8. Pour rejeter la demande de nullité du licenciement et les demandes indemnitaires subséquentes, l'arrêt retient que la période légale a expiré le 7 avril 2017 soit avant que l'inspecteur du travail, régulièrement saisi par l'employeur, ne rende sa décision et que, dès lors qu'il n'était plus protégé au moment où l'autorité administrative a rendu sa décision, l'employeur avait retrouvé le droit de le licencier sans autorisation de l'autorité administrative laquelle n'était plus compétente pour autoriser ou refuser cette mesure.
9. En statuant ainsi, alors qu'elle avait constaté que le salarié avait été convoqué le 1er février 2017 à l'entretien préalable au licenciement et que la période de protection légale avait expiré le 7 avril 2017, ce dont il résultait qu'à la date d'envoi de la convocation à l‘entretien préalable, le salarié bénéficiait du statut protecteur, la cour d'appel a violé le texte susvisé.

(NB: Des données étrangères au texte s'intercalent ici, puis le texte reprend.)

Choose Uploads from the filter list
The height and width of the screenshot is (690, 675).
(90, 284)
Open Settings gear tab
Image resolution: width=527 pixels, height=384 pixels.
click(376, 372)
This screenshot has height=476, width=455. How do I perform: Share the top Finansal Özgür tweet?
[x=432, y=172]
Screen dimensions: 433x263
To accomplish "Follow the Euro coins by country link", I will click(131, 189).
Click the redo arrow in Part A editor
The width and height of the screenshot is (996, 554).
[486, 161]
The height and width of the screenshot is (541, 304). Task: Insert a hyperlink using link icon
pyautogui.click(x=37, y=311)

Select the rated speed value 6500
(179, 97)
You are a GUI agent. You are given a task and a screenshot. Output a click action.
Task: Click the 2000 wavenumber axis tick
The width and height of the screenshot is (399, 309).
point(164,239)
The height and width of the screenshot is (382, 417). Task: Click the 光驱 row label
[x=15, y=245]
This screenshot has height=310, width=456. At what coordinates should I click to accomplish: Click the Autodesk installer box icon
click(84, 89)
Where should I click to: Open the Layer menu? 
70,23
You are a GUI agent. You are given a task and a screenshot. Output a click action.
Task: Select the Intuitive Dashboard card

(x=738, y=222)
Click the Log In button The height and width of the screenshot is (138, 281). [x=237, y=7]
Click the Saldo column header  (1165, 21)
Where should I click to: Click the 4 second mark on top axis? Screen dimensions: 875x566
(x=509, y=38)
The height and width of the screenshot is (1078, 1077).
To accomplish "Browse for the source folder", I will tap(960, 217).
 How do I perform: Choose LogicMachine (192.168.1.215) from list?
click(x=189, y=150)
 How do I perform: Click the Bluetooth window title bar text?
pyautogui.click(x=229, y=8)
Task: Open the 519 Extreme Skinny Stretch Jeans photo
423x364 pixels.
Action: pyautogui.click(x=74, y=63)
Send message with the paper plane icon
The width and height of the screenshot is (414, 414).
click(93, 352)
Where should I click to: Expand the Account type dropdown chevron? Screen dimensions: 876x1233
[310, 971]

PAR CES MOTIFS, et sans qu'il y ait lieu de statuer sur l'autre grief, la Cour :
CASSE ET ANNULE, en toutes ses dispositions, l'arrêt rendu le 10 décembre 2020, entre les parties, par la cour d'appel d'Amiens ;
Remet l'affaire et les parties dans l'état où elles se trouvaient avant cet arrêt et les renvoie devant la cour d'appel de Rouen ;
Condamne la société Applications usinage des plastiques pour l'industrie aux dépens ;
En application de l'article 700 du code de procédure civile, condamne la société Applications usinage des plastiques pour l'industrie à payer à la SCP Fabiani, Luc-Thaler et Pinatel la somme de 3 000 euros ;
Dit que sur les diligences du procureur général près la Cour de cassation, le présent arrêt sera transmis pour être transcrit en marge ou à la suite de l'arrêt cassé ;
Ainsi fait et jugé par la Cour de cassation, chambre sociale, et prononcé par le président en son audience publique du dix-neuf avril deux mille vingt-trois.